O Covid-19 está a tomar conta das nossas vidas: eu, por exemplo, já cancelei duas viagens. Uma delas dizia respeito ao Dia da Poesia e acontecia em Roma. Logo a seguir a ter anulado a minha participação, a organização do evento decidiu adiá-lo para o Outono (se no Outono já se tiverem livrado da pequena besta). A outra seria em final de Abril, mas não me apetece neste momento meter-me em aviões e correr o risco, não só de apanhar a doença com alguém, mas de, não a apanhando, ter de ficar de quarentena longe de casa. Como eu, há muitos, e isso chama-se bom senso. Mas também já existe muita gente que não vai a centros comerciais, ginásios, clínicas onde haja salas de espera com muitos pacientes (conheço uma pessoa que anulou a fisioterapia e outra, o dentista).
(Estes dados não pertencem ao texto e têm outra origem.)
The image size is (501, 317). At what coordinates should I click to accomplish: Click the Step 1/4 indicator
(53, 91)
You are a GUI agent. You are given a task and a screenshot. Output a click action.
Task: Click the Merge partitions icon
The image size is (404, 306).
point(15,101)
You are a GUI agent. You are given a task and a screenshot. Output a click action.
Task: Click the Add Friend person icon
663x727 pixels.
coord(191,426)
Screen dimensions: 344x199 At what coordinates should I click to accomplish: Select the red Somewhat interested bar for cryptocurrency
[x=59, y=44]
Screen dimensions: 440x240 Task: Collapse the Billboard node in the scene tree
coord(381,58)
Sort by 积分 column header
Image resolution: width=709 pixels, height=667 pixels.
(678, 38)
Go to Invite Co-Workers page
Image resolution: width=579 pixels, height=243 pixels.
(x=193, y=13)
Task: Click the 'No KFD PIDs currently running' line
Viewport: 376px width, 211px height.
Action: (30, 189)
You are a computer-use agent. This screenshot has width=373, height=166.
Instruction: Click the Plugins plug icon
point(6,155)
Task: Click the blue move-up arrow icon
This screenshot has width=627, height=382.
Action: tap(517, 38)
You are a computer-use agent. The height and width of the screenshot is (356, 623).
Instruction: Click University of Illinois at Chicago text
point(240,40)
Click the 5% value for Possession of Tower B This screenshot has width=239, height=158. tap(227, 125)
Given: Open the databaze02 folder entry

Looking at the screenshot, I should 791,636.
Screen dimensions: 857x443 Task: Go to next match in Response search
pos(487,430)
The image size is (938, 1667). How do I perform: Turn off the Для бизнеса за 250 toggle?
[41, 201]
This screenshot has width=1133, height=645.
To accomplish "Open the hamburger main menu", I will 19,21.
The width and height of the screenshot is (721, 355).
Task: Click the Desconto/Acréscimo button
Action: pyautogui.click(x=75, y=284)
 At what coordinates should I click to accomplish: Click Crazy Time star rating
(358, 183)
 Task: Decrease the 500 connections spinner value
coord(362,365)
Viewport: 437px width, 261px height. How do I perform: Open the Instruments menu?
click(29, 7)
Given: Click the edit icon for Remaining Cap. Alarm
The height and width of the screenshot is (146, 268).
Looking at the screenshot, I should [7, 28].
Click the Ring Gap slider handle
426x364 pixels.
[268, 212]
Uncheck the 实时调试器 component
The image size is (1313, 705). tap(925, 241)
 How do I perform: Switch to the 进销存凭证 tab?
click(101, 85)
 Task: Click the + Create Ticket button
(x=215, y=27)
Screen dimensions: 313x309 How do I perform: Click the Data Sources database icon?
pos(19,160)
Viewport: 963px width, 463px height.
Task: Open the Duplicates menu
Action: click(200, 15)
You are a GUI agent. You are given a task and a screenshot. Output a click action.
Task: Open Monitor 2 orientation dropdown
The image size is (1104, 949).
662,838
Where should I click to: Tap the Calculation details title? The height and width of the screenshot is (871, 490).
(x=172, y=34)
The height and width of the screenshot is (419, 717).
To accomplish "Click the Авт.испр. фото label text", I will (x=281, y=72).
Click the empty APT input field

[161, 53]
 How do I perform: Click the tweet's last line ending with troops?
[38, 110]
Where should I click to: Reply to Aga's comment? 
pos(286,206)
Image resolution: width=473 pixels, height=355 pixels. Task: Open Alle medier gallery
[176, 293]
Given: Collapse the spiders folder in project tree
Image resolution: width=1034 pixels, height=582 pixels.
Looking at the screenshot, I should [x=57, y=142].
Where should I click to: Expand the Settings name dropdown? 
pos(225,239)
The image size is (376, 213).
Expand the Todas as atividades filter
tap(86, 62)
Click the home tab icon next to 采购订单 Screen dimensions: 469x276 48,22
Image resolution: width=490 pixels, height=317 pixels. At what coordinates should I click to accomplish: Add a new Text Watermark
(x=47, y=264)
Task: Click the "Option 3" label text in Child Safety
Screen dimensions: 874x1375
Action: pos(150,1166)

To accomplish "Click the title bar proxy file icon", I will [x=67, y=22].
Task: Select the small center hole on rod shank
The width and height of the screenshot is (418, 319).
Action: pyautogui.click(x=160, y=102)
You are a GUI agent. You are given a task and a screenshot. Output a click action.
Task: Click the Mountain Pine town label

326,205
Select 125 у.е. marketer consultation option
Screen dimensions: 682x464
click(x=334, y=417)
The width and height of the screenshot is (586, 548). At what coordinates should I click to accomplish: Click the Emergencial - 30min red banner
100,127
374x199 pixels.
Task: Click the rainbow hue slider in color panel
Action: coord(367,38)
O isolamento social está indicado por precaução, claro (embora tenha aqui um artigo na gaveta que diz que, em ratinhos, está provado que o isolamento social os torna muito mais agressivos); porém, se não for longo demais, além de evitar que o víus se espalhe, é uma boa oportunidade para ler. Será que é desta que vai recuperar o mercado editorial e livreiro com tanta gente fechada em casa? Haverá mesmo males que vêm por bem....?

11
Mar20

Uma coisa e outra coisa

Maria do Rosário Pedreira

Hão-de lembrar-se ou ter ouvido contar que, no dia em foram entregues os prémios César do cinema, quando foi anunciado o prémio de melhor realizador para Roman Polanski, houve um sururu na sala, que muitas mulheres abandonaram a vocieferar (especialmente uma que foi presumivelmente vítima dos seus abusos), e um sururu ainda maior cá fora, uma manifestação contra o cineasta com cartazes em que estava escrita a palavra «violador». Bem, costuma dizer-se que, até se ser sentenciado, se é inocente, mas, além disso, não se pode confundir o homem com o artista, embora haja muita gente que não perceba isto, não queira perceber, ou simplesmente não consiga separar as águas. Uma coisa do mesmo tipo está agora a suceder a Woody Allen, cuja autobiografia, depois de ter sido comprada por uma editora francesa, foi afinal abandonada sob pena de o pessoal feminino da editora se demitir em massa. Oh, céus! Não só o senhor Allen foi ilibado das acusações, como o pessoal dessa editora não deve ser assim tão imprescindível, se não consegue perceber a diferença entre autor e pessoa. Estamos, infelizmente, no mundo que censura a obra por não gostar do homem e isso é que é um escândalo.

10
Mar20

Raridade

Maria do Rosário Pedreira

Hoje passo a correr, apenas para dar uma notícia, pois tenho o trabalho demasiado atrasado e não posso mesmo perder tempo. Em todo o caso, a novidade é boa, é mesmo uma raridade: abriu uma livraria! A BL Livreiros by BooksLive, uma livraria independente e de origem nacional abriu as suas portas há pouco mais de uma semana nas Galerias Alto da Barra, em Oeiras, perto da Estrada Marginal. Tem, ao que se diz no seu press-release, um conceito de loja inovador «que privilegia a exposição dos livros de uma forma mais moderna e original, mas sem nunca esquecer o trabalho livreiro de atendimento personalizado e a organização de eventos culturais». É uma livraria generalista, venderá também livros estrangeiros (aceita encomendas) e promete dar atenção aos livros dos pequenos editores. Entrega gratuitamente em casa nos concelhos de Cascais e Oeiras e propõe-se encontrar livros antigos ou raros que procure.Aceita livros usados com o objectivo de os revender e no final de cada ano doar uma percentagem a uma instituição de solidariedade social. Até amanhã.